What is expected :: Please retype every record below exactly, leaving the pictures out.

Records from a data source ::
BEGIN

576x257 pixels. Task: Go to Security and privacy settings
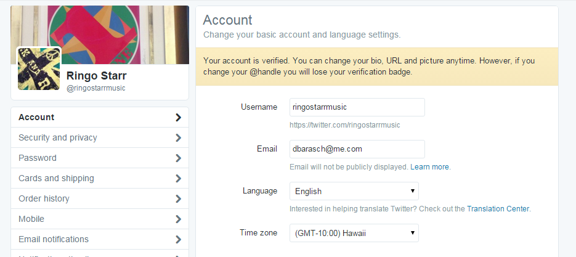click(x=58, y=137)
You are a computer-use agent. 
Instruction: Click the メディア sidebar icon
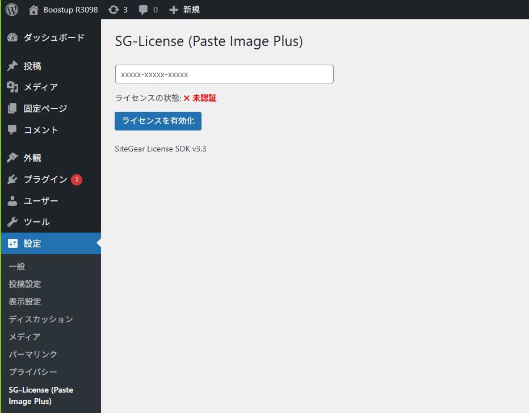pyautogui.click(x=12, y=87)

END

Task result ::
576x257 pixels. Task: Go to Security and privacy settings
click(x=58, y=137)
You are a computer-use agent. 
Instruction: Click the メディア sidebar icon
pyautogui.click(x=12, y=87)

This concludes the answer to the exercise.